Learn About the Coast Redwoods

Click the bars below to learn some amazing facts about the Coast Redwoods on the Avenue of the Giants.

When you’re through,  download the Coast Redwoods Quiz to see how much you learned!

The redwoods found along the Avenue of the Giants are Coast Redwoods, also called California Redwoods. Sequoia Sempervirens is the official scientific name for the Coast Redwood. The trees grow in a narrow band near the coast of Northern California and Southern Oregon. Coast Redwoods are the tallest trees in the world!

Sequoiadendron giganteum is the official name for the Giant Redwood, which grows in the Western Sierras in California. Although not quite as tall as the Coast Redwoods, Giant Redwoods grow wider and more massive. In fact, they are the most massive things living on Earth! Giant Redwood also live a little longer than Coast Redwoods. They can live more than 3,000 years – which is still not as long as Bristlecone Pines.

Metasequoia glyptostroboides, the Dawn Redwood, was believed to be extinct until it was rediscovered in China in the 1940s. It is the shortest of the Redwoods, growing to a height of perhaps 200 feet. It is also the only deciduous Redwood, which means that it loses its needles in Winter.

Coast Redwoods (sequoia sempervirens) can grow to be more than 360 feet tall! They are the tallest trees in the world.

The oldest trees are Bristlecone Pines, which can be close to 5,000 years old (Coast Redwoods live to be about 2,200 years old).

The widest trees are the Banyan Trees in India. The crown of a Banyan can take 10 minutes to walk around!

To visualize how tall Hyperion is, compare it to man-made structures and monuments.

At 309 feet, the Statue of Liberty (including the pedestal) is pretty close to Hyperion’s height. The status was build in 1875 and stands on an island in New York Harbor.

The Eiffel Tower, built in Paris in 1887, is 984 feet tell.

The Empire State Building, built in New York in in 1930, is 1,454 feet tall, including the spire.

Hyperion is believed to be about 700 to 800 years old.

A Coast Redwood can grow 100 feet in the first 50 years. Even though a 50-year-old Coast Redwood is still just a “baby,” it looks like a mature adult.

Even though Coast Redwoods may be almost 400 feet tall, their roots grow only 6 to 12 feet deep! However, the roots spread out as much as 50 feet around the tree, forming a broad base to hold it steady in high winds, and to gather lots of moisture.

The bark on Coast Redwood trees is thick, tough, and acidic. It protects the trees from fires, and from burrowing insects.  It can grow up to a foot thick.

In addition, the branches on the Coast Redwood are far above the ground, so flames from brush fires can’t reach them.

To put this in perspective, consider how major events in our history compare to the age of the oldest Coast Redwoods.

Age of the redwoods

Jesus Christ was born a little over 2,000 years ago… that’s about the same as the age of the oldest Redwoods.

Since then, Europeans reach North America, and the United States was founded.

Rome was founded in circa (about) 750 BC, and the Egyptian Pyramids were built circa 2,500 BC, so both of these events happened well before the oldest Coast Redwoods sprouted.
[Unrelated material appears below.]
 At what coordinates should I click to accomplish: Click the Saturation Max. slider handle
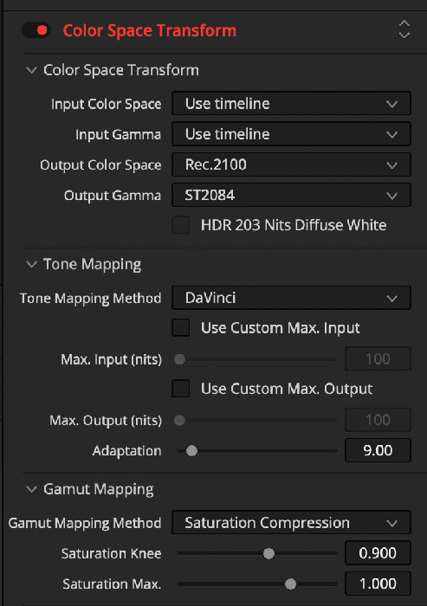pyautogui.click(x=290, y=584)
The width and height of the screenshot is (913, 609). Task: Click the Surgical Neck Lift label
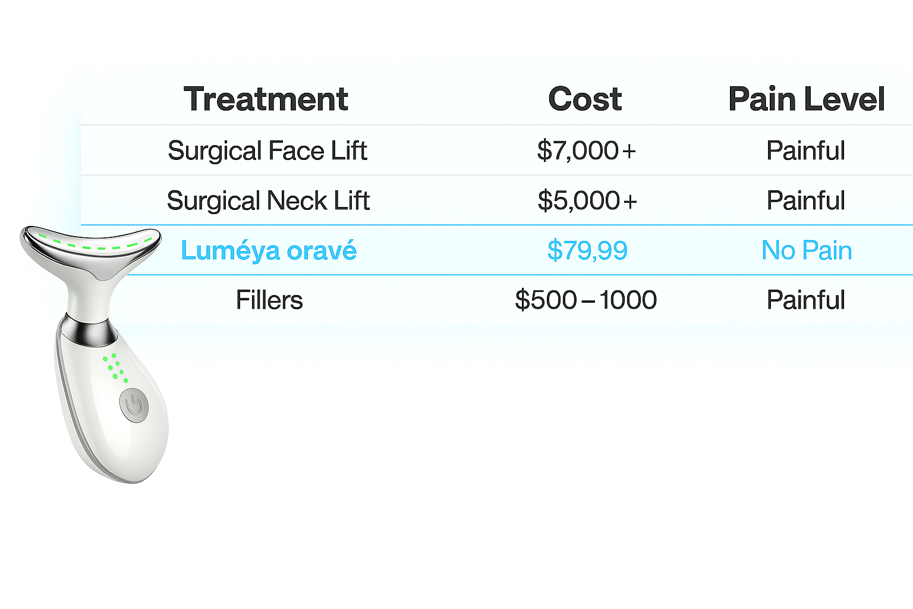(x=268, y=200)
Of course, there were Redwoods growing then, but those trees died and fell long ago, and were replaced by new trees.

The first Coast Redwood forests appeared around 65 million years ago – about the same time that dinosaurs became extinct. We don’t know for sure whether the Coast Redwoods appeared before or after the last dinosaurs… but it’s fun imagining dinosaurs wandering through the Redwood forests!

Note that early ancestors of the Coast Redwoods appeared around 240 million years ago. These “redwood like” trees existed before modern birds, flowers, and spiders – and there were certainly dinosaurs around!